Chronic diarrhea is the most common symptom of malabsorption. When there is inadequate absorption of fats in the digestive tract, stool is light-colored, soft, bulky, greasy, and unusually foul smelling (such stool is called steatorrhea). The stool may float or stick to the side of the toilet bowl and may be difficult to flush away. The inadequate absorption of certain sugars can cause explosive diarrhea, abdominal bloating, and flatulence.
Malabsorption can cause deficiencies of all nutrients or selective deficiencies of proteins, fats, sugars, vitamins, or minerals. People with malabsorption usually lose weight or have difficulty maintaining their weight despite adequate consumption of food. Women may stop menstruating. The symptoms vary depending on the specific deficiencies. For example, a protein deficiency can cause swelling (edema) anywhere throughout the body, dry skin, and hair loss. Anemia (caused by vitamin or iron deficiency) may cause fatigue and weakness.
Symptoms of Nutrient Deficiencies
A doctor suspects malabsorption when a person has chronic diarrhea, weight loss, anemia, and other signs of nutritional deficiencies. Malabsorption is less obvious and often more difficult to recognize in older people than in children.
Laboratory tests can help confirm the diagnosis. The test that directly measures fat in the stool collected over 3 days is the most reliable one for diagnosing malabsorption of fat, which is present in almost all malabsorption disorders. A finding of more than 7 grams of fat in the stool daily is the hallmark of malabsorption. Also available are a few other tests that measure fat in the stool but do not require the 3-day collection of stool. Other laboratory tests can detect malabsorption of other specific substances, such as lactose or vitamin B 12 .

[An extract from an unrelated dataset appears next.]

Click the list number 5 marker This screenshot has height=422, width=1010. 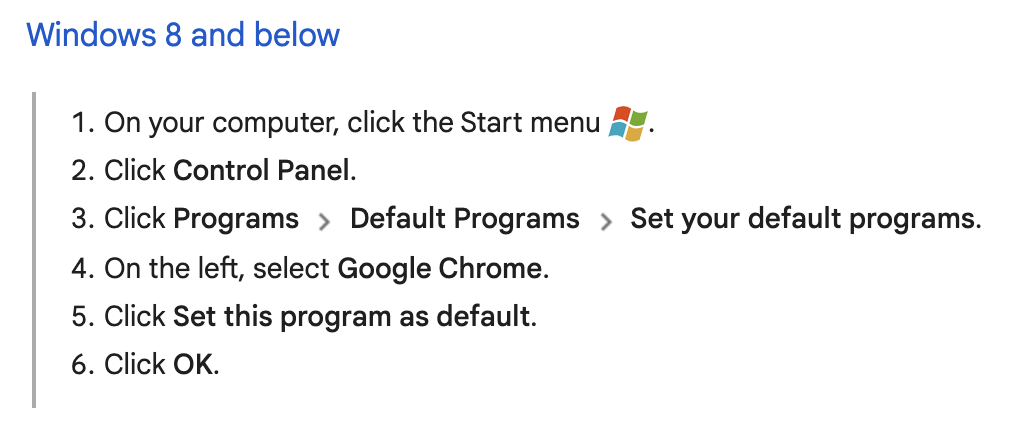[x=83, y=316]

Stool samples are examined with the unaided eye as well as under the microscope. Undigested food fragments may mean that food passes through the intestine too rapidly. In a person with jaundice, stool with excess fat indicates decreased production or secretion of bile. Sometimes parasites or their eggs are seen under the microscope, suggesting that malabsorption is caused by a parasitic infection.
A biopsy may be needed to detect abnormalities in the lining of the small intestine. The tissue is removed through an endoscope (a flexible viewing tube equipped with a light source and a camera through which a small clipper can be inserted) passed through the mouth and into the small intestine.
Pancreatic function tests are done if the doctor thinks that the cause of malabsorption may be the insufficient production of digestive enzymes by the pancreas. However, some of these tests are complex, time-consuming, and invasive. In one test, a tube is passed through the mouth and guided into the small intestine, where intestinal fluids containing pancreatic secretions can be collected and measured. In another test, the person swallows a substance that requires pancreatic enzymes for its digestion. The products of digestion are then measured in the urine. Recently, doctors have been doing simpler and easier tests that measure levels of certain pancreatic enzymes in the stool.